QUOTED TEXT
Start
How x-rays are focused in a telescope. XMM-Newton
How x-rays are focused in a telescope.

This ability to penetrate is problematic for astronomy. A telescope works by focusing light from a larger area to a smaller one. An optical telescope uses lenses to refract light or curved mirrors to reflect it. Radio waves bounce easily off conductive materials such metal, so large metal dishes can be used as radio mirrors to focus radio waves to the detectors. But because x-rays tend to penetrate material rather than reflect off them, you can’t focus them as you would visible light or radio waves.

But x-rays can scatter off certain materials if they strike the surface at a very low angle. Basically an x-ray photon can make a glancing blow off the surface of the material, which changes the direction of the photon slightly. So to make an x-ray telescope, you need to make a column of reflective surfaces nested within each other, as seen in the image above. Each layer scatters x-ray photons slightly, but the amount of deflection by each layer is different so that all x-rays entering the telescope are focused toward the detector.

If there x-ray photons were only scattered once, then they would only focus after a very far distance. So you add another column of reflective surfaces to scatter the x-ray photons again. With two scattering the length of your telescope can be reduced to a more manageable length of about 10 meters.

Of course there are other challenges. Because the x-rays come in at such a shallow angle, any defect in your reflecting surface can scatter them in the wrong direction, which reduces the sensitivity of your telescope. So the reflectors need to be extremely precise. Metals such as platinum can be used for lower energy x-ray reflectors, but high-energy x-ray reflectors require multiple layers of different materials as a scattering surface. This means that after you make the reflecting surfaces, you then have to vacuum deposit a few-atoms thick layer of a low density material such as silicon or carbon, then a layer of a high density material such as platinum, and keep doing that about a hundred times. You have to do this for each mirror. In the case of the NuStar x-ray telescope, for example, there are 130 concentric focusing mirrors.

One last thing. X-rays don’t penetrate through the Earth’s atmosphere much, so this x-ray telescope, which is about the length of a bus, has to be launched into space.

This is why x-ray astronomy is such a challenge.
End
EXERCISE PROMPT
For each statement below, answer yes or no according to the x-ray telescope text, and quote the words from the text that settle it.
1. Scattering the x-rays twice lets the telescope be about 10 meters long.
2. Platinum alone serves as the reflecting surface for high-energy x-rays.
3. The NuStar x-ray telescope has 130 concentric focusing mirrors.
The listing that comes next is taken from a separate source.

RECORD EXTRACTS
Start
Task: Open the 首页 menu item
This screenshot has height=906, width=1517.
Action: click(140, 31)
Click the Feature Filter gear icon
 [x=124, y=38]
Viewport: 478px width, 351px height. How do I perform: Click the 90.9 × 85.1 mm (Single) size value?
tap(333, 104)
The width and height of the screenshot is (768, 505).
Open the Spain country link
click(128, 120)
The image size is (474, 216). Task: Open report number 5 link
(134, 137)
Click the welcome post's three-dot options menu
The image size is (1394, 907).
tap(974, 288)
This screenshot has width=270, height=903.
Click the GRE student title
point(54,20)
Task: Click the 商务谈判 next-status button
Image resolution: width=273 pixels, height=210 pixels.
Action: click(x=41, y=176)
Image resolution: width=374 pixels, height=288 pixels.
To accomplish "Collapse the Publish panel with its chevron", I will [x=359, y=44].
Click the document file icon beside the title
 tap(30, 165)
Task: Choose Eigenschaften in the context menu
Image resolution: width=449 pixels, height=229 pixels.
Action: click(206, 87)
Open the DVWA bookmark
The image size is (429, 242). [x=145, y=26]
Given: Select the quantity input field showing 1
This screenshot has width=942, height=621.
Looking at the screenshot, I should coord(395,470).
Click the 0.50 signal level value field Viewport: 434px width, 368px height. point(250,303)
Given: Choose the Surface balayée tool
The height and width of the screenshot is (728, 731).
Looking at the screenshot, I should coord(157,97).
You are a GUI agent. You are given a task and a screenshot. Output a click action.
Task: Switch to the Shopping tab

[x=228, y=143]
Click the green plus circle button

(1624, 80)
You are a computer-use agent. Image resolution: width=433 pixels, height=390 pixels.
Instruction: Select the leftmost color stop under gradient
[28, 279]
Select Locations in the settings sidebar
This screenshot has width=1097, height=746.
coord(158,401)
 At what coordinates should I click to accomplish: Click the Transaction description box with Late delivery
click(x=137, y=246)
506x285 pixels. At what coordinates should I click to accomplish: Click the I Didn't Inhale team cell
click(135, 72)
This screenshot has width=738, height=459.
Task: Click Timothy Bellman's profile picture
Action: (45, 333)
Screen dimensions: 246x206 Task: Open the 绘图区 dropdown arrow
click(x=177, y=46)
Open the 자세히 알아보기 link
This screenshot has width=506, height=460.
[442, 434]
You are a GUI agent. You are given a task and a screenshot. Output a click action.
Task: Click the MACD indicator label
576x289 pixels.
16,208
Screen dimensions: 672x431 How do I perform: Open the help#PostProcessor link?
End
TASK RESULT
1. Yes: "With two scattering the length of your telescope can be reduced to a more manageable length of about 10 meters."
2. No: "high-energy x-ray reflectors require multiple layers of different materials as a scattering surface."
3. Yes: "In the case of the NuStar x-ray telescope, for example, there are 130 concentric focusing mirrors."